LOS HIJOS
A mi hija para que la comprensión nos abrace y recuerde siempre que lo bueno y lo malo, siempre ha sido un pacto de almas, que nada nos debemos.
Los hijos brotan de nuestras entrañas como hojas de
nuestro enorme árbol genealógico, como frutos de nuestros ancestros, con una
información genética de la que desconocemos bastante, no obstante creemos saber todo de ellos por ser “nuestros”,
nos concebimos soberanos de sus pequeños mundos, y de alguna manera lo somos,
al menos mientras les ayudamos a abrirse paso por el mundo. Durante su niñez
los vemos como miniaturas nuestras, como esa segunda oportunidad que nos dio la
vida para resarcir nuestros errores y construirnos a nosotros mismos en ellos,
nos cuesta reconocer y respetar su individualidad, tenemos el aval social que
dicta que nos deben obediencia, y “por su bien” manipulamos (al menos tratamos)
su existencia para que se conviertan en una mejor versión de nosotros mismos, a
veces hasta elegimos la profesión que deben tener. Tácitamente les imponemos la
orientación sexual, abonamos esa semilla diariamente con conversaciones
rutinarias en donde ostentamos omnipotencia dictaminando lo que es correcto y
lo que no lo es. Construimos de esa manera un sistema básico de creencias y lo
llamamos formación, aunque en ese sistema está impreso un significativo
porcentaje de nuestros errores, de esos de los que nunca nos hemos querido hacer
cargo; pero que seguimos diseminando cual virus en nuestras futuras generaciones.
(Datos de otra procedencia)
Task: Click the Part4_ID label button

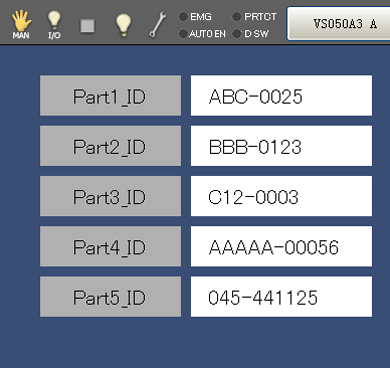Action: click(110, 246)
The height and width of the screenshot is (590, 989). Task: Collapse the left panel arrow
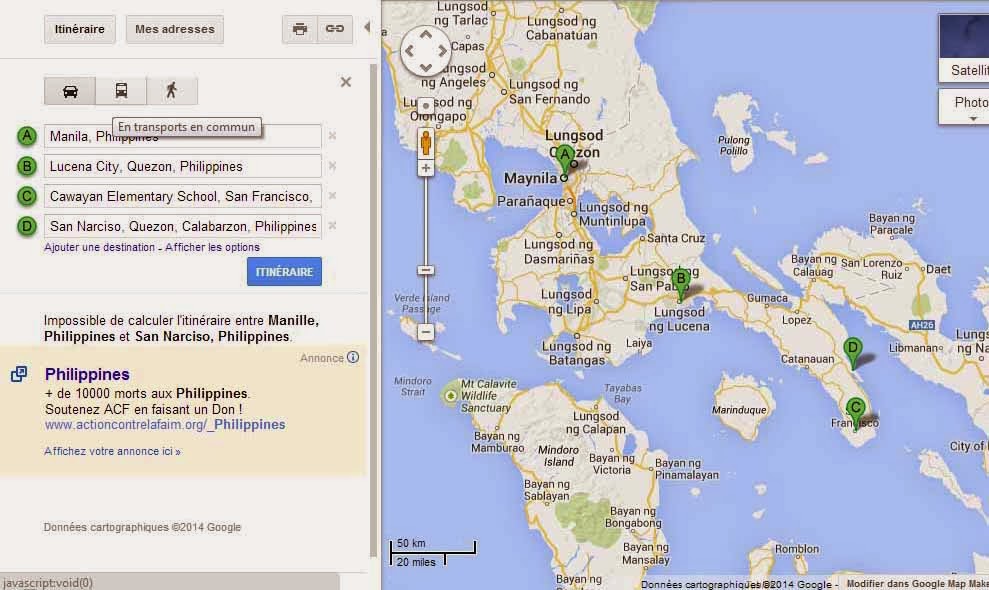(x=367, y=27)
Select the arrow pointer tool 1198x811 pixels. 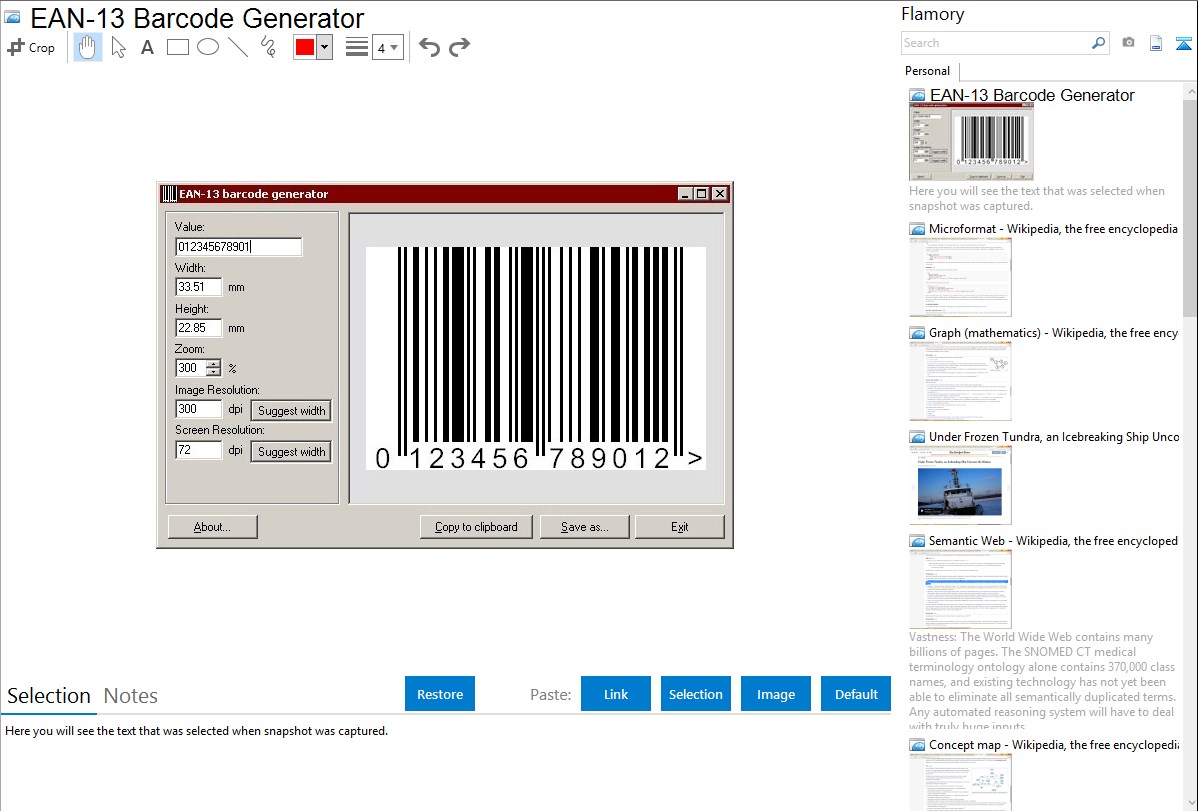click(x=118, y=47)
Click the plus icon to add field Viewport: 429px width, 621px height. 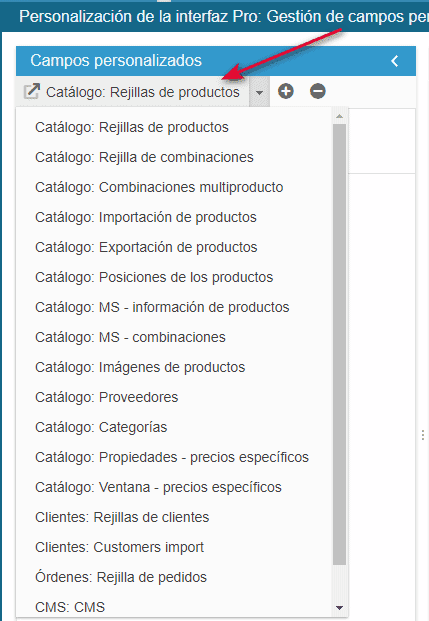pos(286,91)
Pero la libertad espera por ellos en la adolescencia,
o al menos lo que ellos consideran libertad, los grilletes de la disciplina
familiar les empiezan a incomodar y
ellos los liberan con la rebeldía en el mejor de los casos, cuando no es con
drogas, prostitución o vida delictiva, entonces nos quejamos, y lanzamos el
“porque a mí”. Porque cada uno nos hemos considerado padres ejemplares, padres
maravillosos que le dimos lo mejor de nosotros a ellos, y es posible que así
haya sido, sólo que ellos son almas independientes para quienes nuestros
modelos educativos no necesariamente son los mejores. Ellos tienen el derecho
al error tanto como nosotros tenemos la obligación de respetar esos errores en
aras de colaborar con su verdadero aprendizaje.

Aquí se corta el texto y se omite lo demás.